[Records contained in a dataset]
▶

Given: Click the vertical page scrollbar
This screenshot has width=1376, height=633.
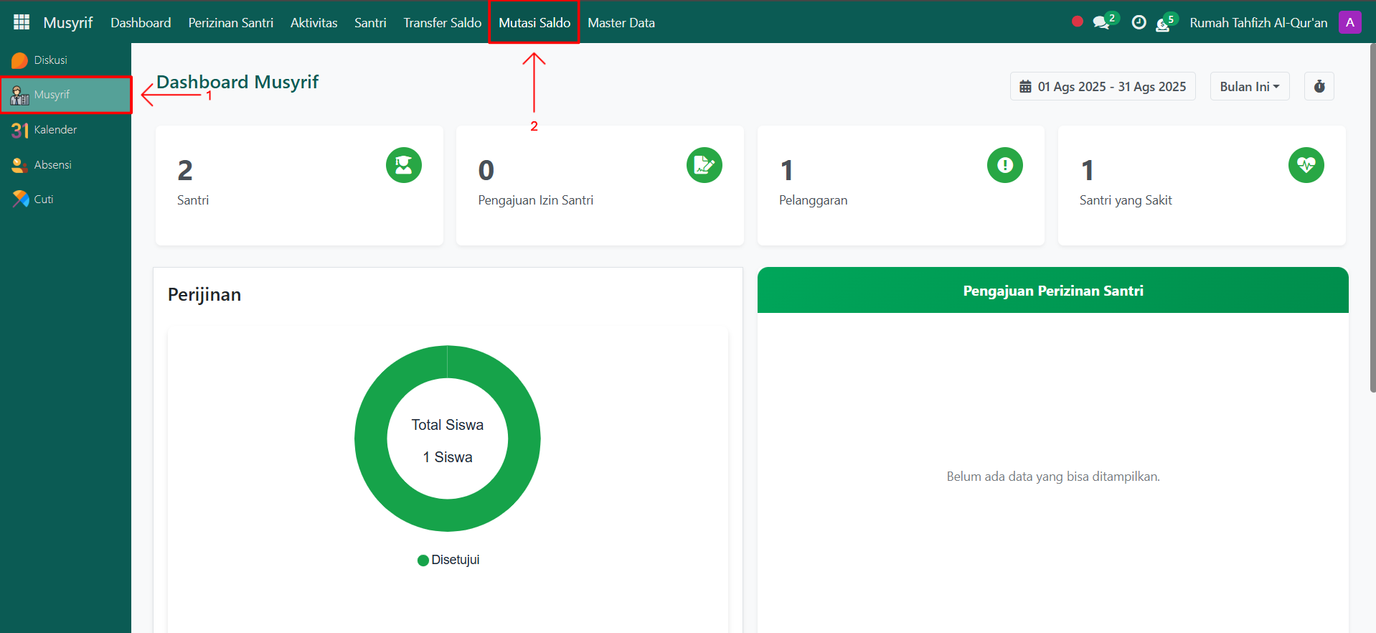Looking at the screenshot, I should [x=1372, y=215].
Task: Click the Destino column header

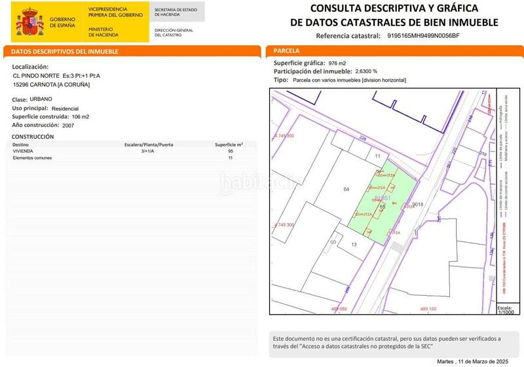Action: point(22,144)
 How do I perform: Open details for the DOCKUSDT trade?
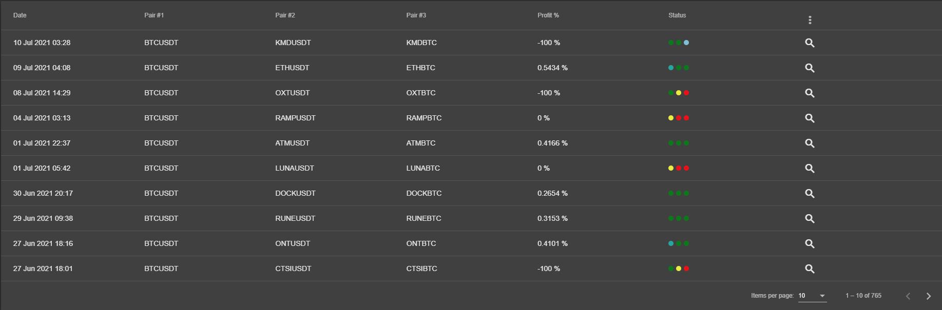pos(810,194)
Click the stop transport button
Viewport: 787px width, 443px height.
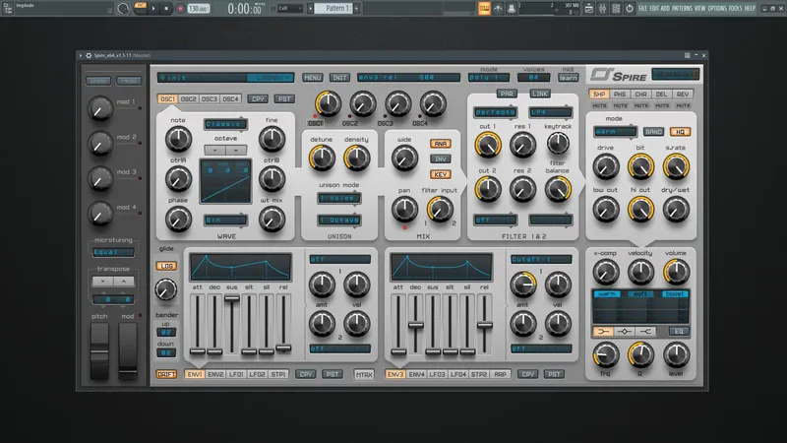coord(166,9)
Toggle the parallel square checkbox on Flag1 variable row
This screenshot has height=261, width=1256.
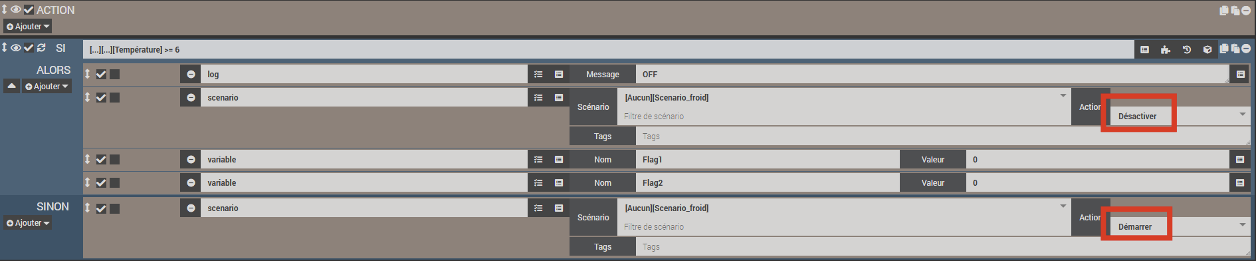tap(115, 160)
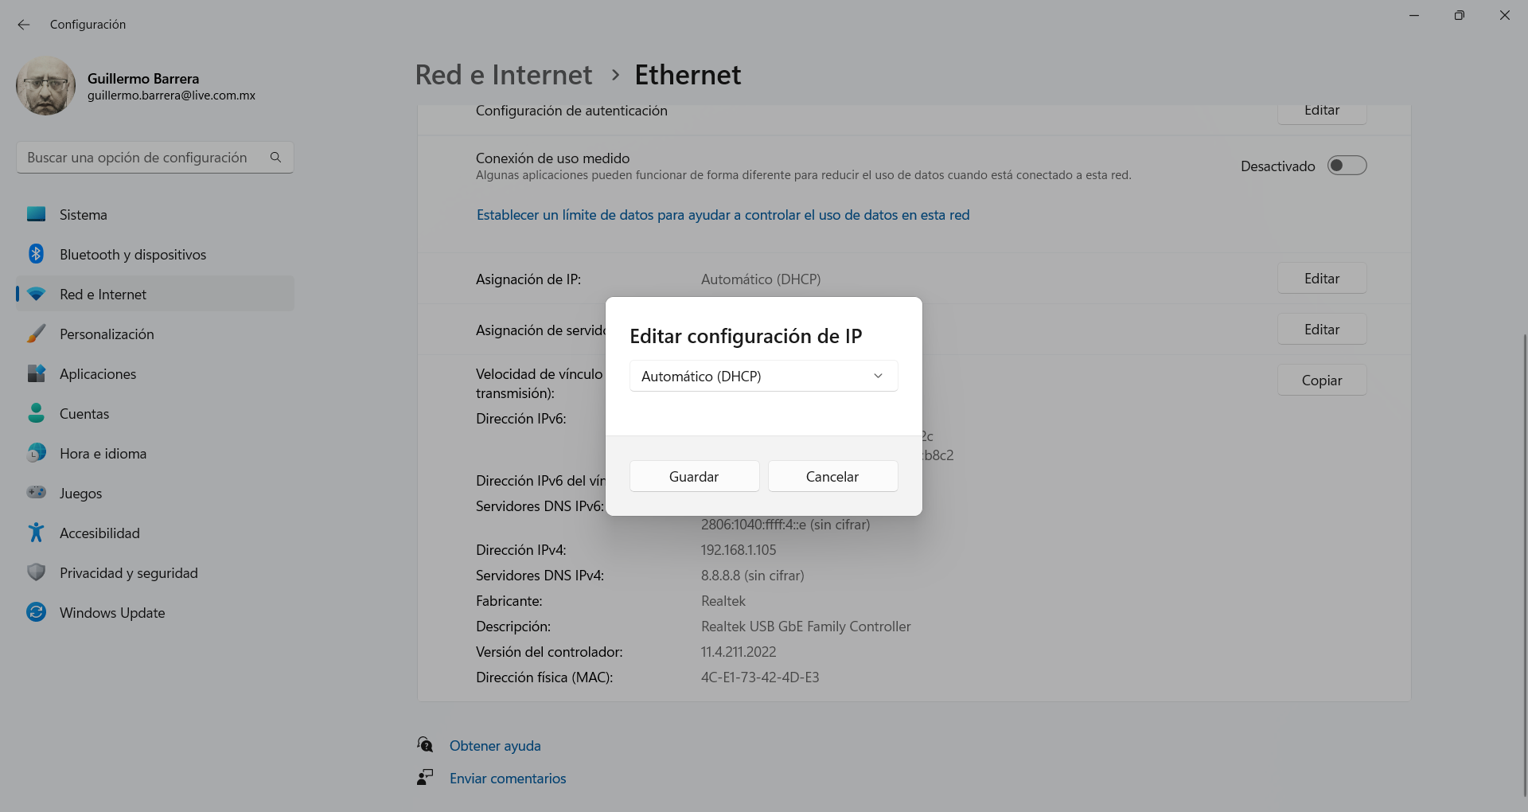Screen dimensions: 1528x812
Task: Click the back arrow icon
Action: 24,25
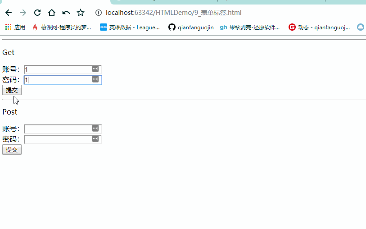Submit the Get form with 提交

pos(12,90)
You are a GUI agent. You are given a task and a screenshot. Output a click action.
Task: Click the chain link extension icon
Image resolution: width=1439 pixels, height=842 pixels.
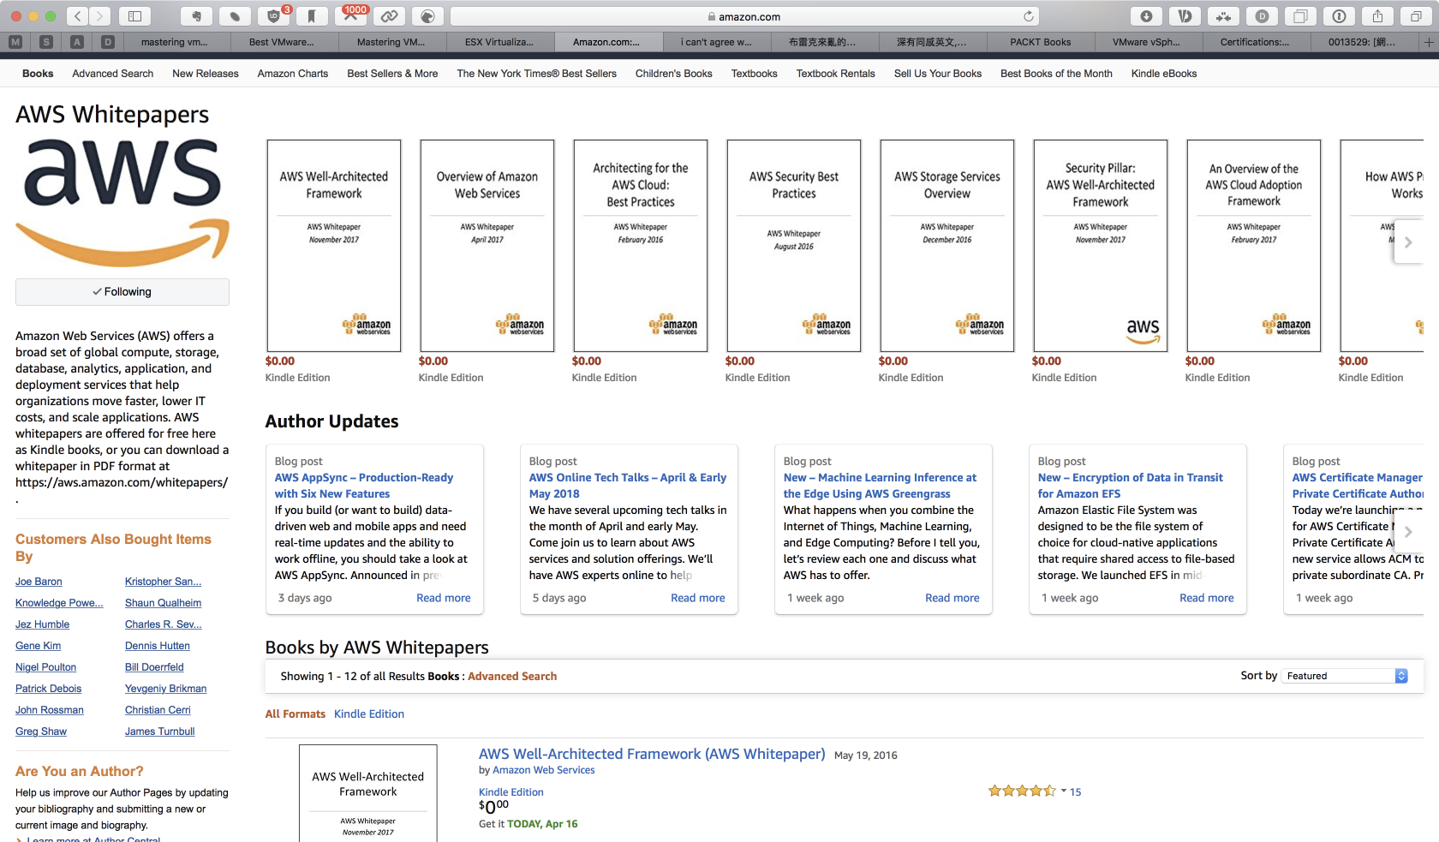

◀

§ **Activity**:
In the copy, every entry must appear exactly as written, and no picture may appear.

§ **The answer**:
Given: Click the vertical page scrollbar
This screenshot has width=1376, height=633.
Looking at the screenshot, I should [x=1372, y=215].
Task: Click the Destino column header

Action: point(22,144)
 How do I perform: Open details for the DOCKUSDT trade?
pos(810,194)
Click the stop transport button
Viewport: 787px width, 443px height.
coord(166,9)
Toggle the parallel square checkbox on Flag1 variable row
This screenshot has height=261, width=1256.
tap(115, 160)
Screen dimensions: 1528x812
Task: Click the back arrow icon
Action: 24,25
Submit the Get form with 提交

pos(12,90)
You are a GUI agent. You are given a task and a screenshot. Output a click action.
Task: Click the chain link extension icon
Image resolution: width=1439 pixels, height=842 pixels.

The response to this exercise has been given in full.